=== Text segment ===

NATO held a three-day meeting in Bucharest, Romania, on April 2 to 4, attended by George W. Bush and other heads of state. It was a stormy affair. This alliance of imperialist military powers, long dominated by the U.S., was divided on several proposals being pushed by Washington. One was the proposed further expansion of NATO eastward to include Ukraine and Georgia, which were once part of the Soviet Union and sit on the border of Russia. Another was the plan to place a U.S. ballistic missile system in the Czech Republic and Poland, the heart of Europe. Another was Washington’s recognition of independence for the Serbian province of Kosovo.

The most immediate problem for Bush, however, was resistance to his call for NATO to send thousands more troops to Afghanistan. The problem of finding more youth to be cannon fodder exposed the obvious weakness of this rapidly expanding military alliance. The U.S. is so bogged down and overstretched in Iraq that it is twisting the arms of other NATO members to fill the gap as the Pentagon’s situation in Afghanistan deteriorates.

However, there is mass opposition in Europe to increased military spending and especially to bailing out the U.S. in Iraq or Afghanistan by sending troops.

=== Source material ===

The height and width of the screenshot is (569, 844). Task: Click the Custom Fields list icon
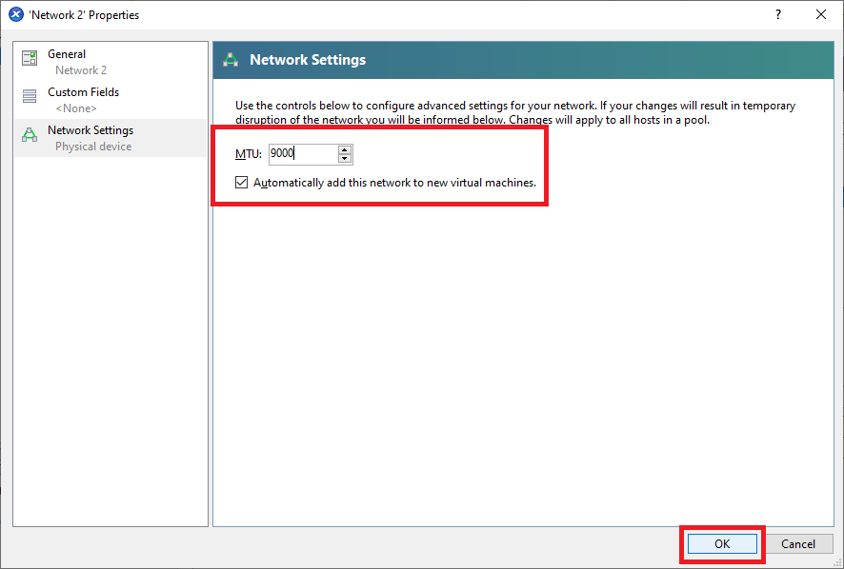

===

(Directions for this task)
Summarize the text on the NATO meeting in Bucharest in two sentences.

(Result)
At a stormy three-day NATO meeting in Bucharest, Romania, on April 2 to 4, the alliance was divided over Washington's proposals to expand eastward to include Ukraine and Georgia, to place a U.S. ballistic missile system in the Czech Republic and Poland, and to recognize Kosovo's independence. Bush's most immediate problem was resistance to his call for thousands more NATO troops in Afghanistan, as the U.S. is overstretched in Iraq and there is mass opposition in Europe to increased military spending and to sending troops to bail out the U.S.